AARON TANG: They have that kind of creative argument. They say, you know what? This is a take from my private property. And the Fifth Amendment to the United States Constitution says that before a government can take private property, it must pay fair compensation. In other words, California has to pay us to let these union organizers get on the ground.

CORNISH: So the lower courts didn’t go for that, but the Supreme Court did, we should say. And Chief Justice John Roberts, writing for the majority, said that, I quote, “the access regulations give labor organizers the right to invade producer property.” I – that word got my attention. Can you talk about how people hear this decision?

TANG: Of course. I think it’s very difficult to read this case without seeing some kind of political nuance, which is that six members of the Supreme Court are very conservative, the six who agreed with the leader’s opinion. And they see union organizing, union activity, as some kind of invasion of private landlord rights, not some kind of public policy program that benefits, you know, workers, the general public. And so I think that helps explain a bit of the invading language that the leader uses in this opinion.

CORNISH: So if this decision is narrow about California and private property, why is it a big blow to the unions? Why are people talking about it in this context?

TANG: Of course. So it is a blow to the unions because the logic that the tribunal uses in this opinion applies to all unions. This doesn’t just apply to strawberry growers who don’t want unions on their property. It applies to Amazon warehouses. This applies to the automaker Ford and, you know, tens of thousands of other companies with millions of employees in America.

CORNISH: So even though it’s this little California regulation, you’re saying it looks like it could apply to other places.

TANG: Yes. The same rule as California, allowing union organizers on farm property in California, federal law, the National Labor Relations Act, requires employers to let their pro-union workers, their pro-union employees, stay on property before work, after work, at lunch time to discuss, organize their colleagues, talk about the union, right? Employers have always wanted to exclude – to stop this activity, to oppose this union activity. And now they have a tool. They can say it’s a catch. The government has to pay me before I can, you know, let these pro-union workers come into the property before or after work. Yes, so there are a lot of other unions that are potentially in trouble. Their organizational activity could be much more difficult after this decision.

CORNISH: Something that has come out in the arguments in this case is the idea of ​​some kind of unwanted person, right? Why is this important? Why should people pay more attention to it?

TANG: That’s a wonderful question. So union organizers are just a tiny bunch of unwanted people that landowners may want to get off their land. Store – racially discriminatory storefront owners – right? – have long wanted to exclude people of color from their land. We know of stores that might want to exclude LGBTQ people from their storefronts.
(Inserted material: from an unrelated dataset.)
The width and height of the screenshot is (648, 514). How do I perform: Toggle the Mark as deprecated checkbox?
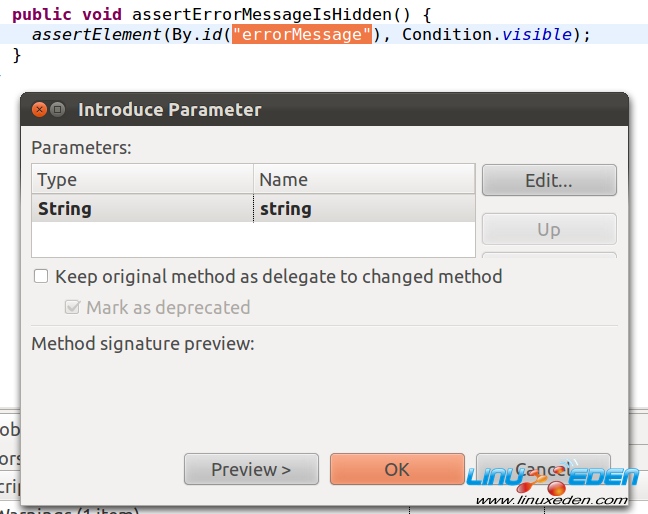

CORNISH: But it’s a narrow decision. I mean, why do you think this definition won’t stay narrow?

TANG: It’s possible. And, in fact, the court is trying, isn’t it? The court says, hey, maybe it’s different when we’re talking about types of public accommodation – stores and restaurants that open to the public. The court says, you know, maybe once you’ve opened up to the public, you’ve got to open up to the general public. And if we take the court at its word, you know, maybe we shouldn’t care about anti-discrimination law. But what I’m thinking is – what’s difficult is whether the right to exclude is really important, as the court says – isn’t it? – it is not obvious that the right of exclusion of a strawberry producer is more important than the right of exclusion of a seller of strawberries.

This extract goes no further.